Some columns in the dataset are one hot encoded. I wish to convert them into one factor column.
I wish to write a code where I specify which columns to be combined and converted to factor column.
Below is an example with desired result.
library(tidyverse)
tbl <- tibble(
# one hot encoded
a1_blue = c(1, 0, 0),
a1_red = c(0, 1, 0),
a1_green = c(0, 0, 1),
# one hot encoded
a2_square = c(1, 0, 0),
a2_circle = c(0, 1, 0),
a2_dot = c(0, 0, 1),
a3_letters = factor(c("A", "B", "C"))
)
tbl_desired <- tibble(
a1_colors = factor(c("blue", "red", "green"),
levels = c("blue", "red", "green")),
a2_shapes = factor(c("square", "circle", "dot"),
levels = c("square", "circle", "dot")),
a3_letters = factor(c("A", "B", "C"))
)
CodePudding user response:
This will give you the structure that you need.

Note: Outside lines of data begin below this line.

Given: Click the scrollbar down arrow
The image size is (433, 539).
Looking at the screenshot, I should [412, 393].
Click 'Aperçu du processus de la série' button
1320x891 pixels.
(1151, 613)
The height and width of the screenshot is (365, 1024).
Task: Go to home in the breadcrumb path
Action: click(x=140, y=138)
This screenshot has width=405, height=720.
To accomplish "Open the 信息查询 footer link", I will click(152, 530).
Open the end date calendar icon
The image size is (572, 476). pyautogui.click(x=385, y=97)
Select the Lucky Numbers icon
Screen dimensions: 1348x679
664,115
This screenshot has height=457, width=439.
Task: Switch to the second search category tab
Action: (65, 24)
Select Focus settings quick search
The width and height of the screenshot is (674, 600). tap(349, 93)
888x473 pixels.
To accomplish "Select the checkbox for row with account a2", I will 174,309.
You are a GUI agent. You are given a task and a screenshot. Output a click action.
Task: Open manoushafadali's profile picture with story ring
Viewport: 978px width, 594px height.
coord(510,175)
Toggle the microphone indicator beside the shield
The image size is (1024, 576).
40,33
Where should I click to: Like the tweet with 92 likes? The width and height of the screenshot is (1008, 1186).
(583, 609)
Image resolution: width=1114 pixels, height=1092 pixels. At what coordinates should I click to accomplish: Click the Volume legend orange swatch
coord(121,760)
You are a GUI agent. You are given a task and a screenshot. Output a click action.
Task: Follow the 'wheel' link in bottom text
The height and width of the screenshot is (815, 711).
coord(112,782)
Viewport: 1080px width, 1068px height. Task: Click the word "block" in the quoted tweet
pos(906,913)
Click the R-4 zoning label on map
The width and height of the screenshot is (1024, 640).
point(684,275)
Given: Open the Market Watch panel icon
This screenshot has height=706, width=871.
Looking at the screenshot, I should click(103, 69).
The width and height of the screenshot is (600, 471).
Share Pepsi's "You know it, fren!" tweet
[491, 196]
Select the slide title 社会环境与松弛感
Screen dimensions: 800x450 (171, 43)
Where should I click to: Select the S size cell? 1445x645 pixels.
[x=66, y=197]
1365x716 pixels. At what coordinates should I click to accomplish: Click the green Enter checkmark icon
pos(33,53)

You can convert the columns to factors using mutate(across(everything(), as.factor))
.
tbl %>%
pivot_longer(-a3_letters) %>%
filter(value != 0) %>%
separate(name, into = c("var", "val")) %>%
pivot_wider(-value, values_from = val, names_from = var)
#> # A tibble: 3 x 3
#> a3_letters a1 a2
#> <fct> <chr> <chr>
#> 1 A blue square
#> 2 B red circle
#> 3 C green dot